TEXTE CITÉ:
_ _ _ _
L'ouvrage propose d'aborder quelques aspects d'une thématique extrêmement riche : celle des représentations de la douleur. La directrice de l'ouvrage, Marilina Gianico, rappelle dès l'introduction qu'il s'agit seulement d'évoquer quelques points nouveaux explorés par la recherche récente, puisque ce sont les actes d'un colloque international tenu à Mulhouse en 2014. De fait, le titre de l'ouvrage restreint déjà le cadre, en abordant la question de la douleur uniquement par le biais de son récit – comme en témoigne d'ailleurs l'approche majoritairement littéraire – mais également en limitant l'étude à l'Europe des 17e et 18e siècles. L'introduction de Marilina Gianico est longue, ce qui est assez rare dans les ouvrages issus de colloques, mais elle se contente un peu trop de dévoiler les contributions à suivre. Elle rappelle que le fil conducteur de l'ouvrage est d'interroger les liens entre littérature et médecine, à travers l'analyse de la façon dont la douleur est perçue, vécue et représentée, en questionnant le rôle du 18e siècle comme moment de renversement épistémologique.
_ _ _ _
DONNÉES AFFICHÉES:
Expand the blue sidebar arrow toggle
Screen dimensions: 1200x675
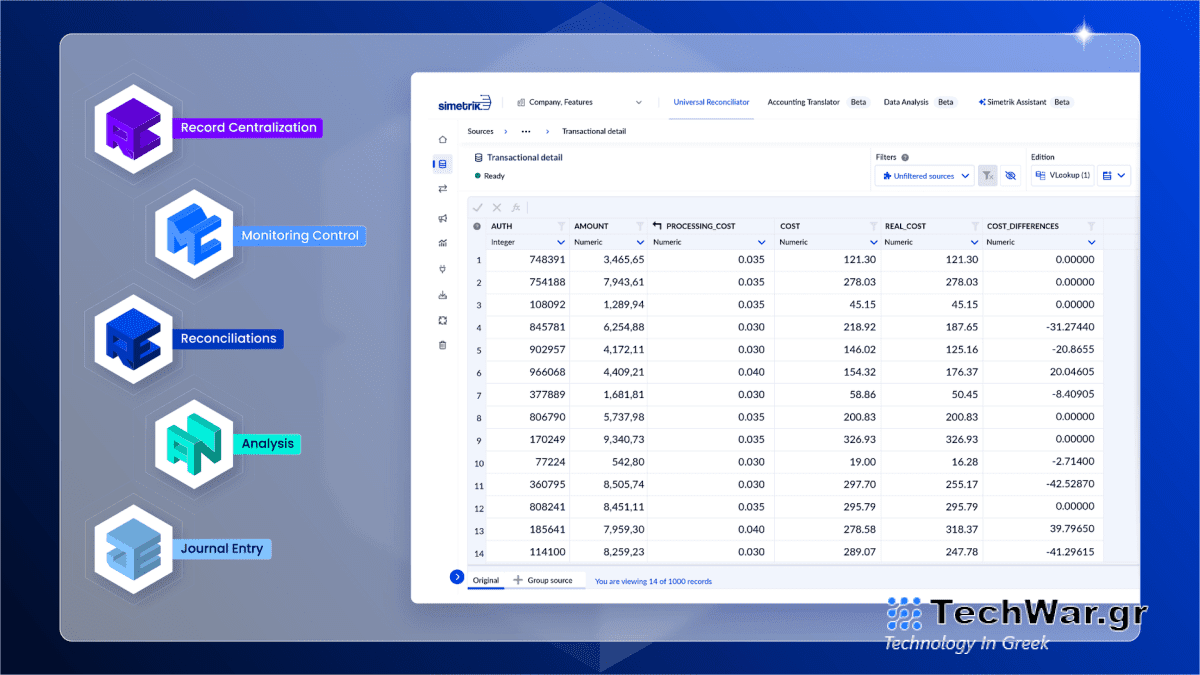point(457,577)
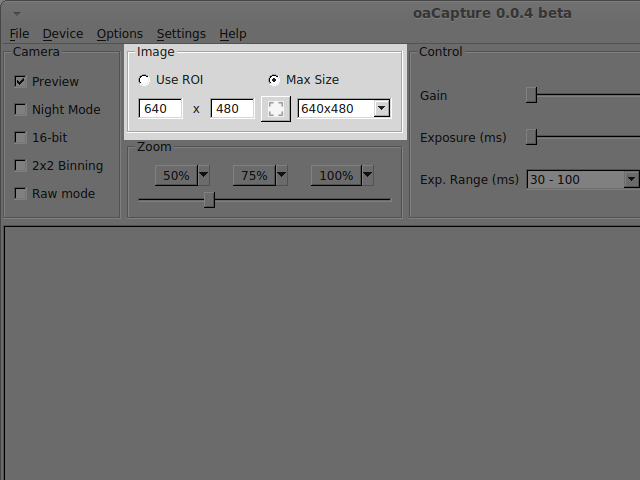This screenshot has height=480, width=640.
Task: Expand the arrow beside 75% zoom button
Action: point(282,175)
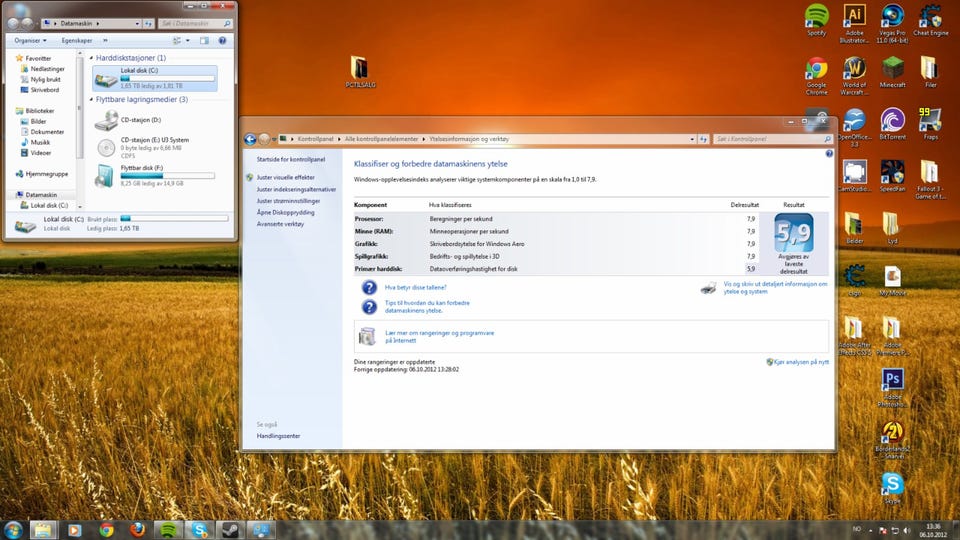
Task: Select the PCTILSALG folder on desktop
Action: tap(361, 69)
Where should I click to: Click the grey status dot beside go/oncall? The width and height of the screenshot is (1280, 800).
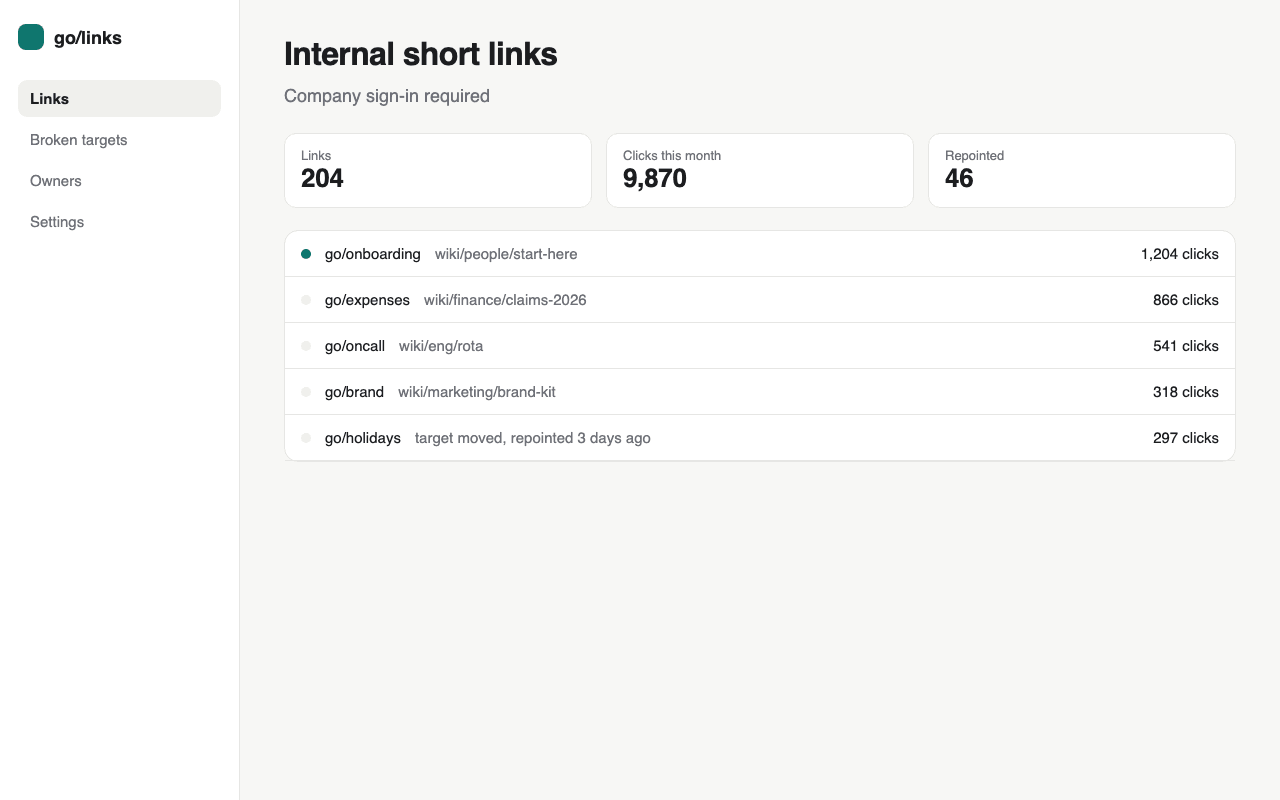306,346
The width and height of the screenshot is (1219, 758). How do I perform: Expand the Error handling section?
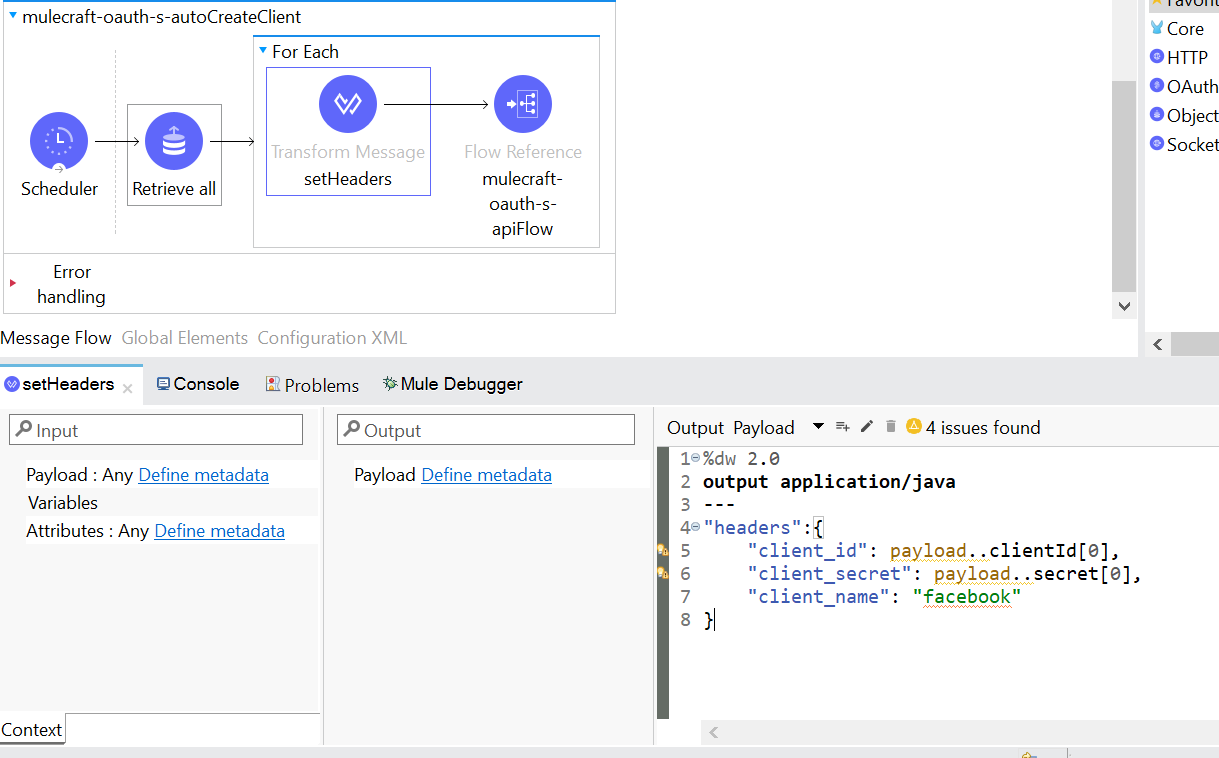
_ _ _ _
TRAVAIL DEMANDÉ:
D'après le texte cité, répondez s'il vous plaît aux questions suivantes, une réponse par ligne, numérotée de la même façon.
1. Dans quelle ville et en quelle année s'est tenu le colloque dont l'ouvrage réunit les actes ?
2. À quelle région et à quelle période l'étude est-elle limitée ?
3. Entre quels domaines le fil conducteur de l'ouvrage interroge-t-il les liens ?

RÉPONSE CI-DESSOUS:
1. À Mulhouse, en 2014.
2. À l'Europe des 17e et 18e siècles.
3. Entre la littérature et la médecine.